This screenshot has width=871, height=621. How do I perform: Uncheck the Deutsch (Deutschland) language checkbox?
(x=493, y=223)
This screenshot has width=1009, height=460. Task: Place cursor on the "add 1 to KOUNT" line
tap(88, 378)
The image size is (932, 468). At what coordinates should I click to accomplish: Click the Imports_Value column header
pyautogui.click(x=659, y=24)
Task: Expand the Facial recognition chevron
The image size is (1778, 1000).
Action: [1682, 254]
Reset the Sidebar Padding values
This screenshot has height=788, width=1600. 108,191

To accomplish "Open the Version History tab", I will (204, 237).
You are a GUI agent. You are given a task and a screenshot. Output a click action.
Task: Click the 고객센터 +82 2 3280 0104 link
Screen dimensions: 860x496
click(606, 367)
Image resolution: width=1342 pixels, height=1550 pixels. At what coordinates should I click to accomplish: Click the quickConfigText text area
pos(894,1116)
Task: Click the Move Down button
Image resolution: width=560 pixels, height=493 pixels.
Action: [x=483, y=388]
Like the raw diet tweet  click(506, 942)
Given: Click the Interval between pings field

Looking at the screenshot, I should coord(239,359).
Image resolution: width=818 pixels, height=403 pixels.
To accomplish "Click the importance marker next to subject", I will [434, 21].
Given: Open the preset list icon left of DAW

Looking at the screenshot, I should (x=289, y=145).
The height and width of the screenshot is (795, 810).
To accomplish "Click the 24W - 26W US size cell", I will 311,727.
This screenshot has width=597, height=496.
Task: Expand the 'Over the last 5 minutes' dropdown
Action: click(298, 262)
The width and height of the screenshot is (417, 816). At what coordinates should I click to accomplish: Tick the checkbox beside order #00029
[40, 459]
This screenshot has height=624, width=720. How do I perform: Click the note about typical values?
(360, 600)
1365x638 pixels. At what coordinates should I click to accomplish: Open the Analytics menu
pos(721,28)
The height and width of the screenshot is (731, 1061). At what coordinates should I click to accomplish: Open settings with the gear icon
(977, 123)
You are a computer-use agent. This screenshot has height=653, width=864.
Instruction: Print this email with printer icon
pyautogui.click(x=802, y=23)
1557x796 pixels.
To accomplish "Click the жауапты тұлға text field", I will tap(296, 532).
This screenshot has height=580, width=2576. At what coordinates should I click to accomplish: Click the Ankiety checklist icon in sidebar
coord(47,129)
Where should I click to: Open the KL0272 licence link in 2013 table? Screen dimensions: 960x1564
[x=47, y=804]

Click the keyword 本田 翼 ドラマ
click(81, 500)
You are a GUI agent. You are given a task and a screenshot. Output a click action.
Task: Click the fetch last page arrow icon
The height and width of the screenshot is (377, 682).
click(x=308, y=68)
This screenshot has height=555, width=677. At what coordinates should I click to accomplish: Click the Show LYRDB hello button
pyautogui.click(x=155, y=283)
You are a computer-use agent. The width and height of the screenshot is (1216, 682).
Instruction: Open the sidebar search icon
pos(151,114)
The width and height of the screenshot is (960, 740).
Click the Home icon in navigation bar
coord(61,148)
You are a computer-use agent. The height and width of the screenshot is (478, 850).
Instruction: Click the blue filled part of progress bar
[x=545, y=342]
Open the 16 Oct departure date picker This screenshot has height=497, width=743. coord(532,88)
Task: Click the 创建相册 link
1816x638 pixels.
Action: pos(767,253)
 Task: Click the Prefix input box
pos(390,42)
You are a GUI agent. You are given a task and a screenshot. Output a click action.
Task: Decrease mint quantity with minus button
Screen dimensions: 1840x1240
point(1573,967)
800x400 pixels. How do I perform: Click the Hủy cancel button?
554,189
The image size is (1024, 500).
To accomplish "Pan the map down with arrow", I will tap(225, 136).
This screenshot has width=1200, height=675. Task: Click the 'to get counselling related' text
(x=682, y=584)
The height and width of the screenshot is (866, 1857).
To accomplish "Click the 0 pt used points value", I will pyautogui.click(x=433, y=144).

▶ **WHAT IS NEEDED**
Copy out every entry above exactly.

▶ **RESULT OF THE EXERCISE**
This screenshot has width=871, height=621. How do I perform: Uncheck the Deutsch (Deutschland) language checkbox?
(x=493, y=223)
This screenshot has width=1009, height=460. Task: Place cursor on the "add 1 to KOUNT" line
tap(88, 378)
The image size is (932, 468). At what coordinates should I click to accomplish: Click the Imports_Value column header
pyautogui.click(x=659, y=24)
Task: Expand the Facial recognition chevron
The image size is (1778, 1000).
Action: [1682, 254]
Reset the Sidebar Padding values
This screenshot has height=788, width=1600. 108,191

To accomplish "Open the Version History tab", I will (204, 237).
You are a GUI agent. You are given a task and a screenshot. Output a click action.
Task: Click the 고객센터 +82 2 3280 0104 link
Screen dimensions: 860x496
click(606, 367)
Image resolution: width=1342 pixels, height=1550 pixels. At what coordinates should I click to accomplish: Click the quickConfigText text area
pos(894,1116)
Task: Click the Move Down button
Image resolution: width=560 pixels, height=493 pixels.
Action: [x=483, y=388]
Like the raw diet tweet  click(506, 942)
Given: Click the Interval between pings field

Looking at the screenshot, I should coord(239,359).
Image resolution: width=818 pixels, height=403 pixels.
To accomplish "Click the importance marker next to subject", I will [434, 21].
Given: Open the preset list icon left of DAW

Looking at the screenshot, I should (x=289, y=145).
The height and width of the screenshot is (795, 810).
To accomplish "Click the 24W - 26W US size cell", I will 311,727.
This screenshot has width=597, height=496.
Task: Expand the 'Over the last 5 minutes' dropdown
Action: click(298, 262)
The width and height of the screenshot is (417, 816). At what coordinates should I click to accomplish: Tick the checkbox beside order #00029
[40, 459]
This screenshot has height=624, width=720. How do I perform: Click the note about typical values?
(360, 600)
1365x638 pixels. At what coordinates should I click to accomplish: Open the Analytics menu
pos(721,28)
The height and width of the screenshot is (731, 1061). At what coordinates should I click to accomplish: Open settings with the gear icon
(977, 123)
You are a computer-use agent. This screenshot has height=653, width=864.
Instruction: Print this email with printer icon
pyautogui.click(x=802, y=23)
1557x796 pixels.
To accomplish "Click the жауапты тұлға text field", I will tap(296, 532).
This screenshot has height=580, width=2576. At what coordinates should I click to accomplish: Click the Ankiety checklist icon in sidebar
coord(47,129)
Where should I click to: Open the KL0272 licence link in 2013 table? Screen dimensions: 960x1564
[x=47, y=804]

Click the keyword 本田 翼 ドラマ
click(81, 500)
You are a GUI agent. You are given a task and a screenshot. Output a click action.
Task: Click the fetch last page arrow icon
The height and width of the screenshot is (377, 682).
click(x=308, y=68)
This screenshot has height=555, width=677. At what coordinates should I click to accomplish: Click the Show LYRDB hello button
pyautogui.click(x=155, y=283)
You are a computer-use agent. The width and height of the screenshot is (1216, 682).
Instruction: Open the sidebar search icon
pos(151,114)
The width and height of the screenshot is (960, 740).
Click the Home icon in navigation bar
coord(61,148)
You are a computer-use agent. The height and width of the screenshot is (478, 850).
Instruction: Click the blue filled part of progress bar
[x=545, y=342]
Open the 16 Oct departure date picker This screenshot has height=497, width=743. coord(532,88)
Task: Click the 创建相册 link
1816x638 pixels.
Action: pos(767,253)
 Task: Click the Prefix input box
pos(390,42)
You are a GUI agent. You are given a task and a screenshot. Output a click action.
Task: Decrease mint quantity with minus button
Screen dimensions: 1840x1240
point(1573,967)
800x400 pixels. How do I perform: Click the Hủy cancel button?
554,189
The image size is (1024, 500).
To accomplish "Pan the map down with arrow", I will tap(225, 136).
This screenshot has width=1200, height=675. Task: Click the 'to get counselling related' text
(x=682, y=584)
The height and width of the screenshot is (866, 1857).
To accomplish "Click the 0 pt used points value", I will pyautogui.click(x=433, y=144).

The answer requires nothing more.